*Excerpt provided*

Information as Energy: A New Way to Understand Spacetime, Gravity, and Dark Energy
Modern physics no longer describes the universe as an empty container in which matter simply moves around. Space and time themselves are part of physical reality. According to general relativity, matter and energy shape spacetime. This curvature is what we experience as gravity. Stars, galaxies, and even light do not move through a fixed background, but through a spacetime structure that is shaped by energy and matter.
Yet one of the greatest questions in modern cosmology remains unresolved: Why is the universe expanding at an accelerating rate? To explain this accelerated expansion, physics speaks of dark energy. Dark energy appears to make up a large part of the total energy content of the universe. Still, no one knows exactly what dark energy actually is. In many models, it is inserted mathematically as an additional term. This may work in the equations, but it does not fully explain what deeper structure could be behind it.
A different idea begins here: perhaps the energy content of the universe is not made only of visible matter, radiation, and mysterious dark energy. Perhaps there is also an informational component — a form of energy that arises from the structure of information itself.
This approach does not simply reject established physics. Instead, it tries to extend it. The geometric definition of energy remains intact. The basic idea of relativity also remains: energy and matter influence spacetime. What is new is the question of whether an additional informational contribution may exist within the total energy balance of the universe.
What Is “Informational Energy”?
In everyday life, information usually means data, messages, language, numbers, or digital communication. In physics, however, information has a deeper meaning. It is not only about messages. It is also about order, distinction, state, structure, and the relationship between possible states of a system.
A simple example: if two states are completely identical, there is no difference between them. If they differ, information exists in that difference. In physics, such differences can be described mathematically. One important concept for this is relative entropy. In simple terms, relative entropy measures how much an actual state differs from a reference state.
This is the central idea: if the actual state of the universe differs from a certain informational reference structure, this difference may not be merely abstract. On a large scale, it could behave like an energetic contribution.
This does not mean that information is simply a new substance. It also does not mean that thoughts or digital data directly move stars. The idea is more fundamental: information is treated as a physical structure that, within a suitable model, can contribute to the energy content of spacetime.
The key point is this: Information may not be only a description of reality. It may be part of reality itself, and under certain cosmic conditions it may have energetic significance.
Why the Past and the Future Matter
In everyday thinking, we usually imagine cause and effect in one direction: the past influences the present, and the present shapes the future. This is how ordinary experience appears to us. But in fundamental physics, the situation is more subtle. Many basic equations are surprisingly time-symmetric. They allow descriptions in which not only initial conditions, but also boundary conditions, play an important role.
A causal-symmetric approach does not look at physical history only from the beginning. It asks whether a system may also be described through conditions at both temporal ends: an initial structure and a final structure. Between these boundaries, the physical reality we experience unfolds.
At first, this may sound unusual. But it is not mere fantasy. In quantum physics, there are known time-symmetric interpretations and models that take such questions seriously. The informational approach uses this idea to ask: if the evolution of spacetime is partly shaped by such boundary structures, could an informational contribution arise that influences the internal development of the universe?

*What you need to do*
Transcribe the article on information as energy from "Why the Past" up to and including "an important role.", keeping every word and mark unchanged.

*Collected data*
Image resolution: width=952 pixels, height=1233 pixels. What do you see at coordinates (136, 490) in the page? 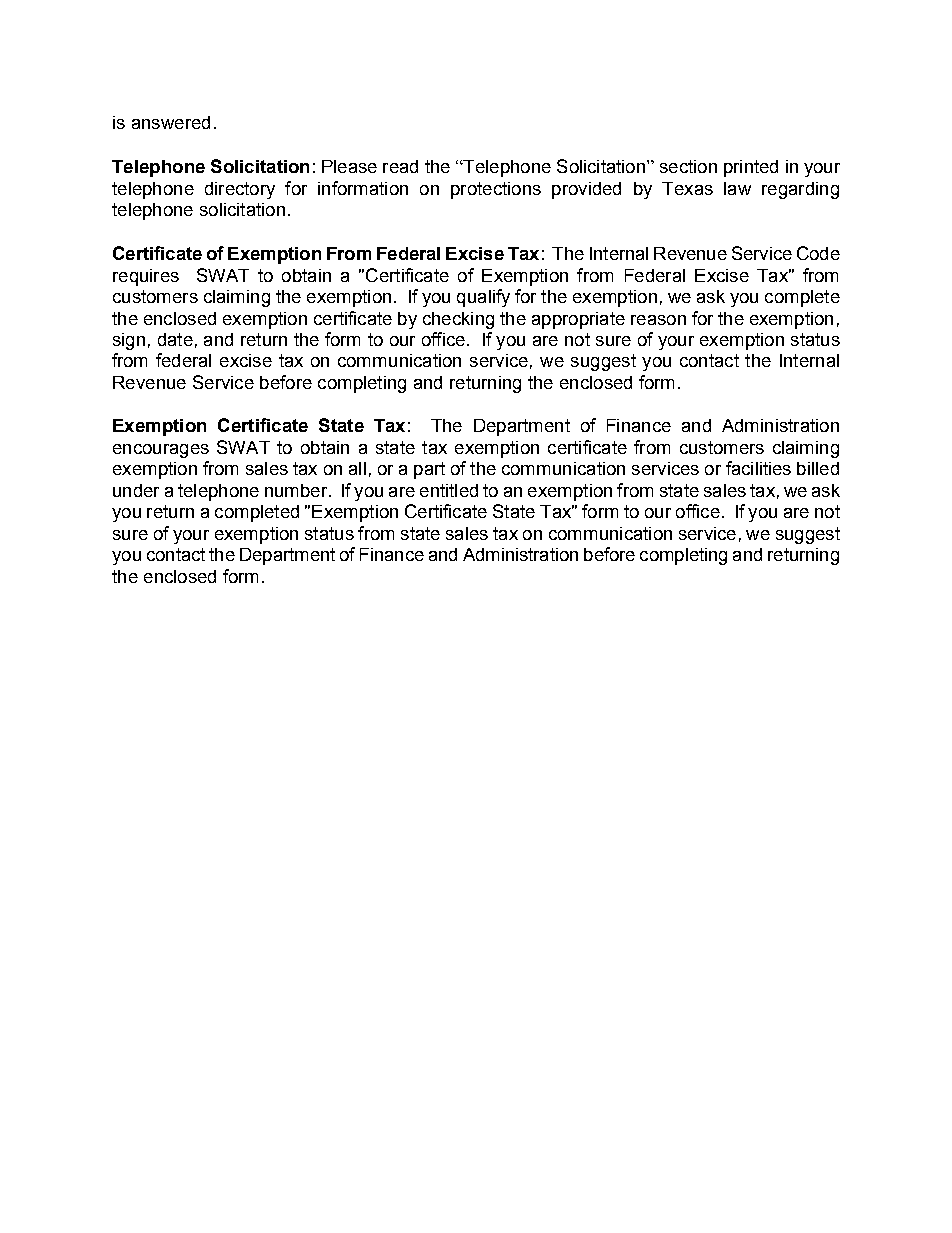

*Result of this exercise*
Why the Past and the Future Matter
In everyday thinking, we usually imagine cause and effect in one direction: the past influences the present, and the present shapes the future. This is how ordinary experience appears to us. But in fundamental physics, the situation is more subtle. Many basic equations are surprisingly time-symmetric. They allow descriptions in which not only initial conditions, but also boundary conditions, play an important role.